::: PROVIDED MATERIAL
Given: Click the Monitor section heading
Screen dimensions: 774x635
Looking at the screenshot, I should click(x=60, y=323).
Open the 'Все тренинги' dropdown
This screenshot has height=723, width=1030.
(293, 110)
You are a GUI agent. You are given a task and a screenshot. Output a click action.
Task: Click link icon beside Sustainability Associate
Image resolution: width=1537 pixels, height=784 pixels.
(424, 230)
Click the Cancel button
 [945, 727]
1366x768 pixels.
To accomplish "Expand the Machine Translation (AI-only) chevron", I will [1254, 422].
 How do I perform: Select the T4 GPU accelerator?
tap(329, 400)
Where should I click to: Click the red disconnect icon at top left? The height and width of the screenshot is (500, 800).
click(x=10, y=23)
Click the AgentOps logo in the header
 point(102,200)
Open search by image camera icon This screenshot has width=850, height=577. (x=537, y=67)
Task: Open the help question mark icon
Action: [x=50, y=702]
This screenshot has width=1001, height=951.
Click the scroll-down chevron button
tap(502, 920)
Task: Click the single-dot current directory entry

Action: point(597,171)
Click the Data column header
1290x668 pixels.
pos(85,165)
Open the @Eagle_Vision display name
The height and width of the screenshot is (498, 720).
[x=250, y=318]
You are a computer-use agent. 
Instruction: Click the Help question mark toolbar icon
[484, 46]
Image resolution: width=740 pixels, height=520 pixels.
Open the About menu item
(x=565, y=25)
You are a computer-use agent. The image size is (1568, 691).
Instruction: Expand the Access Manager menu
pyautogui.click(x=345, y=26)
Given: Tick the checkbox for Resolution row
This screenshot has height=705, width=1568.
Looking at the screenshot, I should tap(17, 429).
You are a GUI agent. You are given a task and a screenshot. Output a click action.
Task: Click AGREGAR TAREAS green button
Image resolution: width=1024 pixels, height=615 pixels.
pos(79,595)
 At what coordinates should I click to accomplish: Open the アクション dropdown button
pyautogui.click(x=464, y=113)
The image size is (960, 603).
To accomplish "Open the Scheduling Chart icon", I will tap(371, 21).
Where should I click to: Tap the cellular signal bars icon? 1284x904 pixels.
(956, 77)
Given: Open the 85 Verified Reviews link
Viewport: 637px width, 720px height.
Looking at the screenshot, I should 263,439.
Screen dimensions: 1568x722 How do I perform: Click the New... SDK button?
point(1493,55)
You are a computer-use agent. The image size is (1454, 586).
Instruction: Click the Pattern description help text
::::::
SHORT PROBLEM → Copy out every one of the entries above again, word for word and line for line.

TASK RESULT →
Given: Click the Monitor section heading
Screen dimensions: 774x635
Looking at the screenshot, I should click(x=60, y=323).
Open the 'Все тренинги' dropdown
This screenshot has height=723, width=1030.
(293, 110)
You are a GUI agent. You are given a task and a screenshot. Output a click action.
Task: Click link icon beside Sustainability Associate
Image resolution: width=1537 pixels, height=784 pixels.
(424, 230)
Click the Cancel button
 [945, 727]
1366x768 pixels.
To accomplish "Expand the Machine Translation (AI-only) chevron", I will [1254, 422].
 How do I perform: Select the T4 GPU accelerator?
tap(329, 400)
Where should I click to: Click the red disconnect icon at top left? The height and width of the screenshot is (500, 800).
click(x=10, y=23)
Click the AgentOps logo in the header
 point(102,200)
Open search by image camera icon This screenshot has width=850, height=577. (x=537, y=67)
Task: Open the help question mark icon
Action: [x=50, y=702]
This screenshot has width=1001, height=951.
Click the scroll-down chevron button
tap(502, 920)
Task: Click the single-dot current directory entry

Action: point(597,171)
Click the Data column header
1290x668 pixels.
pos(85,165)
Open the @Eagle_Vision display name
The height and width of the screenshot is (498, 720).
[x=250, y=318]
You are a computer-use agent. 
Instruction: Click the Help question mark toolbar icon
[484, 46]
Image resolution: width=740 pixels, height=520 pixels.
Open the About menu item
(x=565, y=25)
You are a computer-use agent. The image size is (1568, 691).
Instruction: Expand the Access Manager menu
pyautogui.click(x=345, y=26)
Given: Tick the checkbox for Resolution row
This screenshot has height=705, width=1568.
Looking at the screenshot, I should tap(17, 429).
You are a GUI agent. You are given a task and a screenshot. Output a click action.
Task: Click AGREGAR TAREAS green button
Image resolution: width=1024 pixels, height=615 pixels.
pos(79,595)
 At what coordinates should I click to accomplish: Open the アクション dropdown button
pyautogui.click(x=464, y=113)
The image size is (960, 603).
To accomplish "Open the Scheduling Chart icon", I will tap(371, 21).
Where should I click to: Tap the cellular signal bars icon? 1284x904 pixels.
(956, 77)
Given: Open the 85 Verified Reviews link
Viewport: 637px width, 720px height.
Looking at the screenshot, I should 263,439.
Screen dimensions: 1568x722 How do I perform: Click the New... SDK button?
point(1493,55)
You are a computer-use agent. The image size is (1454, 586).
Instruction: Click the Pattern description help text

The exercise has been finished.